Alors Fatma et Batal parcourent les lieux, ils se fondent dans le décor pour épouser les formes architecturales de cet espace qui ressemble à une friche. Ashkal, en arabe, signifie forme, motif, silhouette. Tout est raccord. Narration et intentionnalité se déterminent en peu de plans et en un titre. L’espace résidentiel, Les Jardins de Carthage, ressemble à une ruine, ce qu’il est sans l’être complètement puisqu’il n’a jamais été habité physiquement. Le complexe immobilier n’a jamais été terminé en raison des émeutes qui éclatent dans le pays après l’immolation par le feu de Mohammed Bouazizi à Sidi Bouzid le 17 décembre 2010, date qui marque le début de ce que l’on a communément appelé « Le printemps arabe ».
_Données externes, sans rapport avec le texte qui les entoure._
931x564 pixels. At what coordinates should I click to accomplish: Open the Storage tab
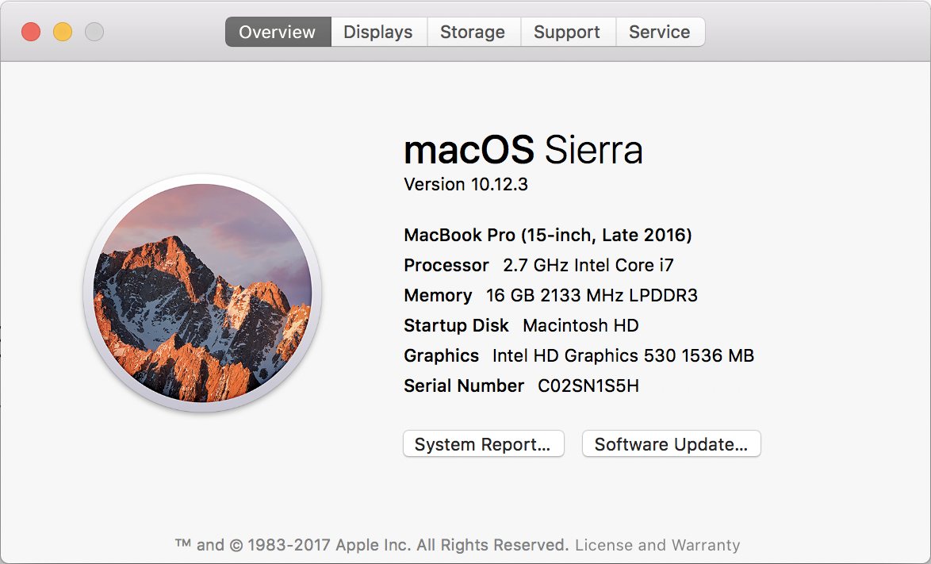click(473, 32)
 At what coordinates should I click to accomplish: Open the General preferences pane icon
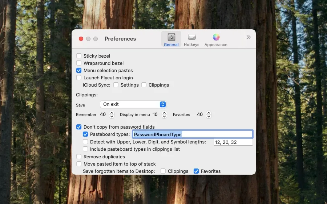pos(171,39)
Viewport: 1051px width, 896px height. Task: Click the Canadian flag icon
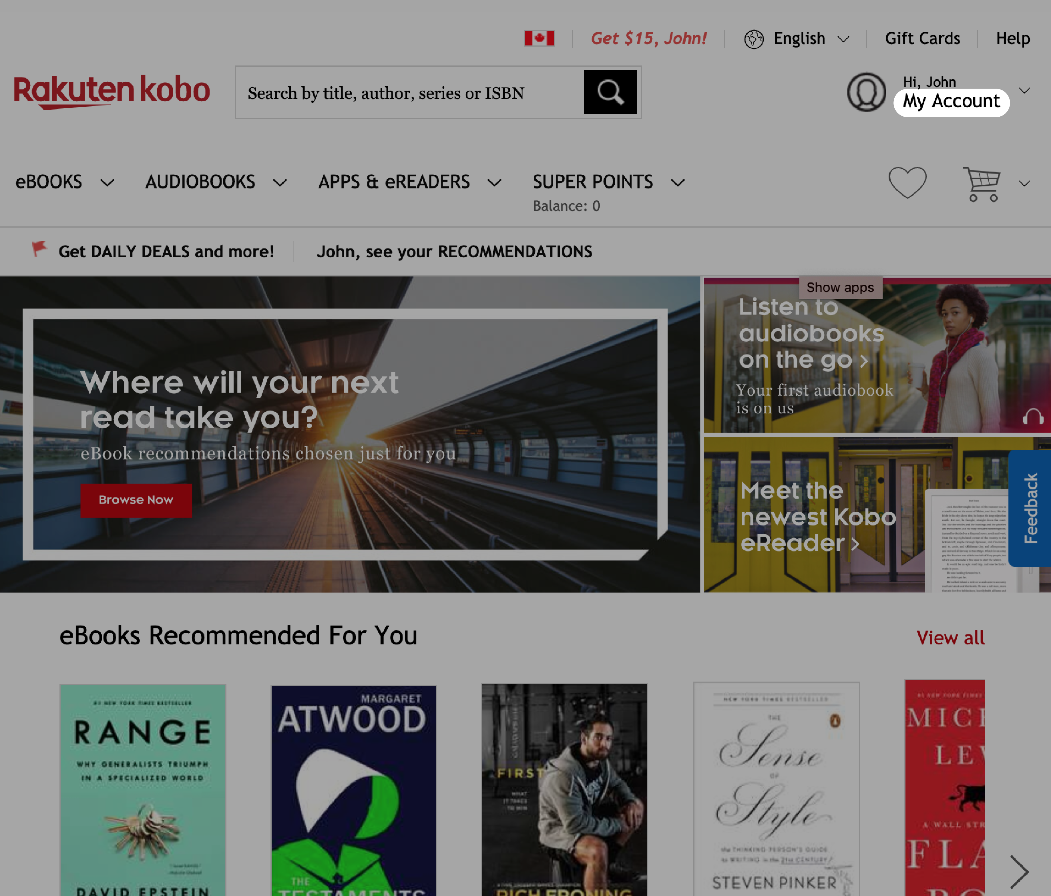coord(538,38)
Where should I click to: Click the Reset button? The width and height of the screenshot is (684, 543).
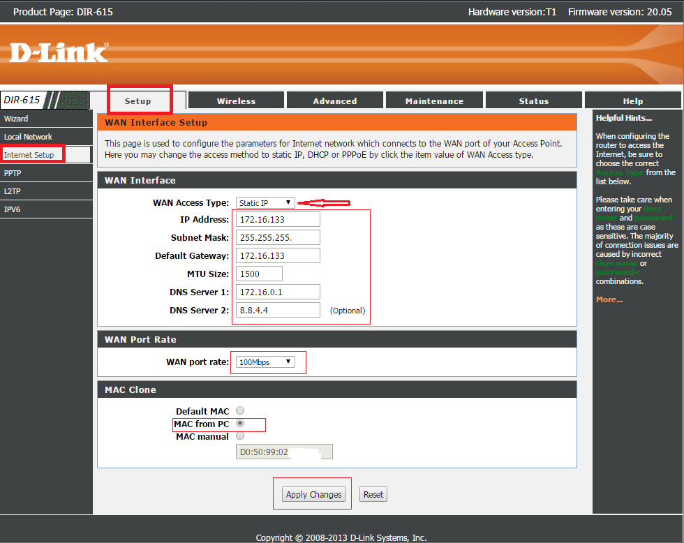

Le chantier est resté en l’état jusqu’à aujourd’hui, figé dans sa torpeur et hanté sans doute par ce qui a motivé l’arrêt des travaux. Sans cette contextualisation historique et politique, l’espace pourrait être un studio de cinéma, ce qu’il sera au moins le temps d’Ashkal. Enraciné dans cette réalité, le film invite indirectement à une considération politique. Difficile en effet d’occulter les parentés qui existent entre les immolations par le feu dans le film, le geste de Mohammed Bouazizi et les répliques de suicides par les mêmes moyens qui se sont répandues dans le monde arabe (Algérie, Mauritanie, Égypte) en 2011.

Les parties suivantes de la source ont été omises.